« La santé et la famille… Plus de temps avec ma famille », lance Souldia au bout du fil, quand on lui demande ce qu’on peut lui souhaiter pour l’année à venir. Par un beau hasard, c’est le jour même de notre entrevue (24 mai) que le rappeur de Québec célèbre son 39e anniversaire.

Le rappeur montréalais Lost, également au bout du fil, acquiesce : ce sont les moments avec sa famille qui lui manquent le plus dans le tourbillon de sa carrière.

Souldia, LostMême s’ils ont un horaire très chargé depuis quelques années, les deux artistes ont trouvé un moment pour unir leurs forces sur Portrait robot, un premier album surprise paru sous Disques 7ième Ciel le 3 mai dernier. L’album met en lumière la réalité brute de deux rappeurs partis d’en bas qui sont conscients de leur nouvelle réalité – cette réalité qui les rapproche constamment de leurs objectifs de carrière, mais qui, également, les éloigne de leurs proches.

« Une autre journée loin de vous, j’suis désolé / J’ai le cœur gros, j’ai le blues », confie Souldia sur Hibou, l’une des chansons les plus intimes de cet album. « Surveille ma maison en mon absence / J’connais qu’le boulot, papa n’a pas de chance », rappe à son tour Lost sur cette même chanson.

◆ **Données fournies**:
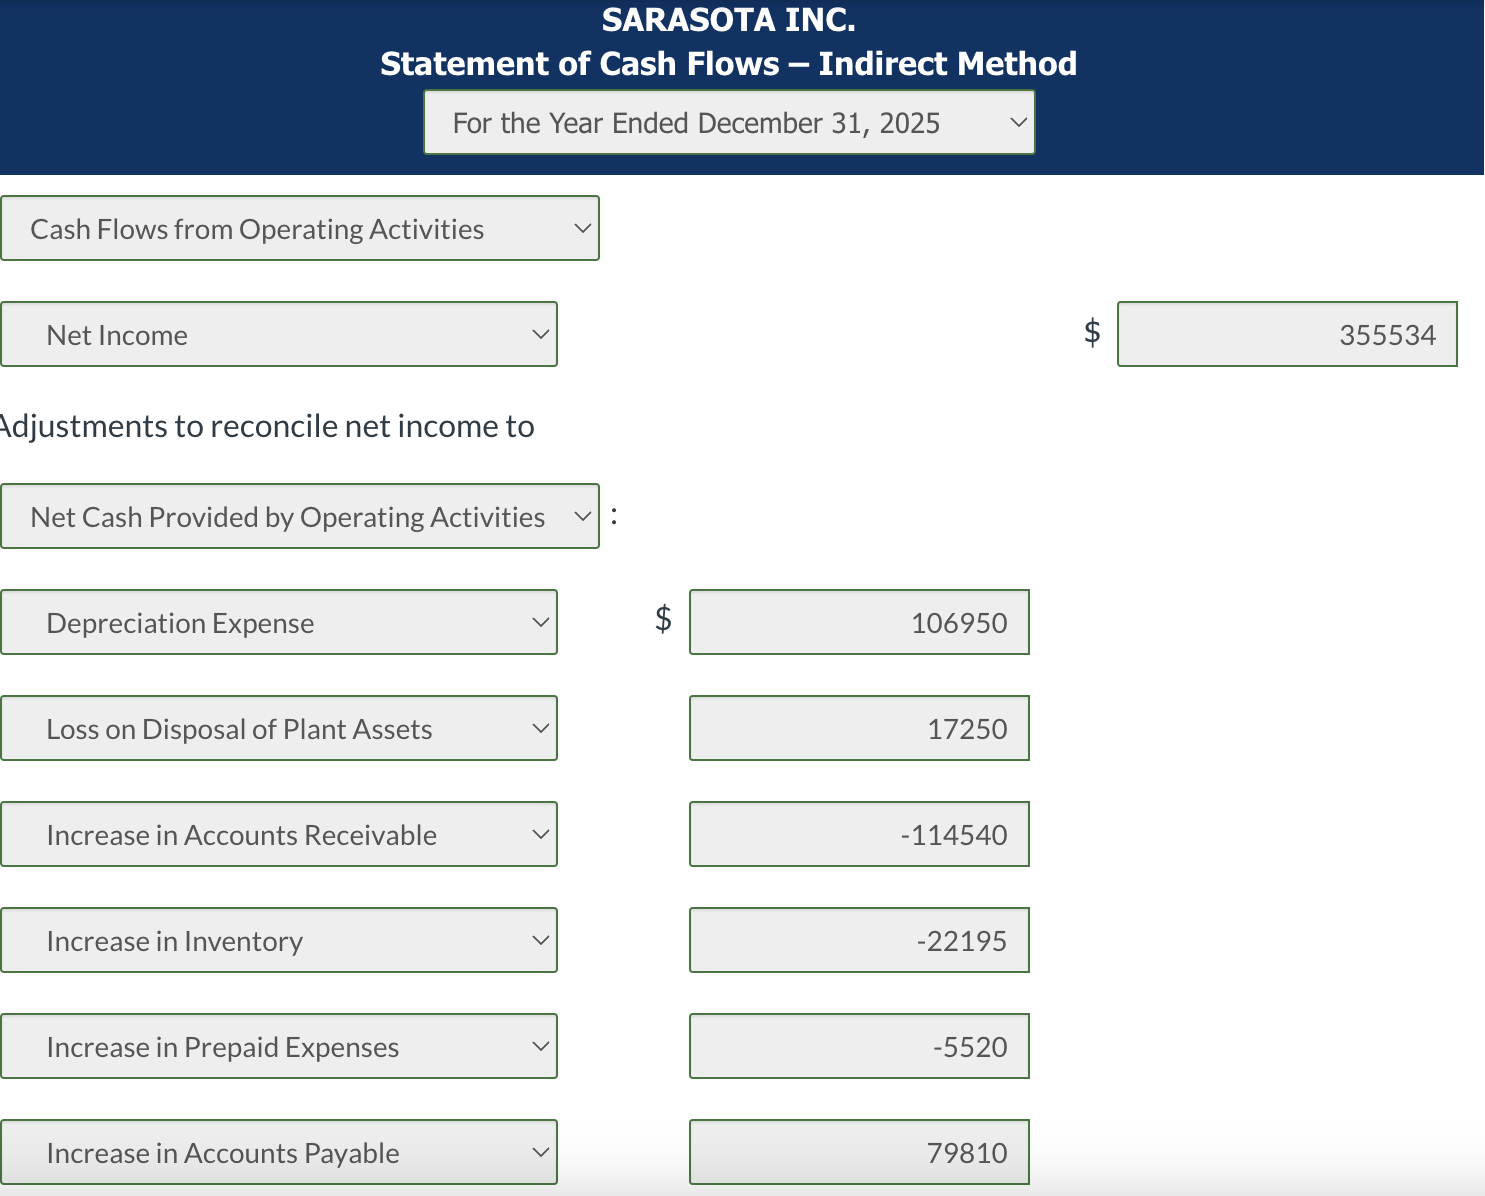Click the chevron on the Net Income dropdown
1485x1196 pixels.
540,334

◆ **Exercices**:
• a. Indiquez si chacune des affirmations suivantes concorde avec l'extrait, en répondant par oui ou par non et en citant textuellement les mots qui tranchent : (i) Souldia fête son anniversaire le jour de l'entrevue ; (ii) Lost est un rappeur de Québec ; (iii) l'album Portrait robot est sorti le 3 mai.
• b. Relevez tous les vers de la chanson Hibou qui sont cités dans l'extrait.
• c. Recopiez le passage de l'extrait qui commence par les mots « Souldia, LostMême s’ils » et se termine par « cette même chanson. ».
Les lignes fournies ne sont d'aucune utilité ici.

◆ **Réponses par exercice**:
• a.
(i) Oui : « c’est le jour même de notre entrevue (24 mai) que le rappeur de Québec célèbre son 39e anniversaire ».
(ii) Non : « Le rappeur montréalais Lost ».
(iii) Oui : « un premier album surprise paru sous Disques 7ième Ciel le 3 mai dernier ».

• b.
- Une autre journée loin de vous, j’suis désolé
- J’ai le cœur gros, j’ai le blues
- Surveille ma maison en mon absence
- J’connais qu’le boulot, papa n’a pas de chance

• c.
Souldia, LostMême s’ils ont un horaire très chargé depuis quelques années, les deux artistes ont trouvé un moment pour unir leurs forces sur Portrait robot, un premier album surprise paru sous Disques 7ième Ciel le 3 mai dernier. L’album met en lumière la réalité brute de deux rappeurs partis d’en bas qui sont conscients de leur nouvelle réalité – cette réalité qui les rapproche constamment de leurs objectifs de carrière, mais qui, également, les éloigne de leurs proches.

« Une autre journée loin de vous, j’suis désolé / J’ai le cœur gros, j’ai le blues », confie Souldia sur Hibou, l’une des chansons les plus intimes de cet album. « Surveille ma maison en mon absence / J’connais qu’le boulot, papa n’a pas de chance », rappe à son tour Lost sur cette même chanson.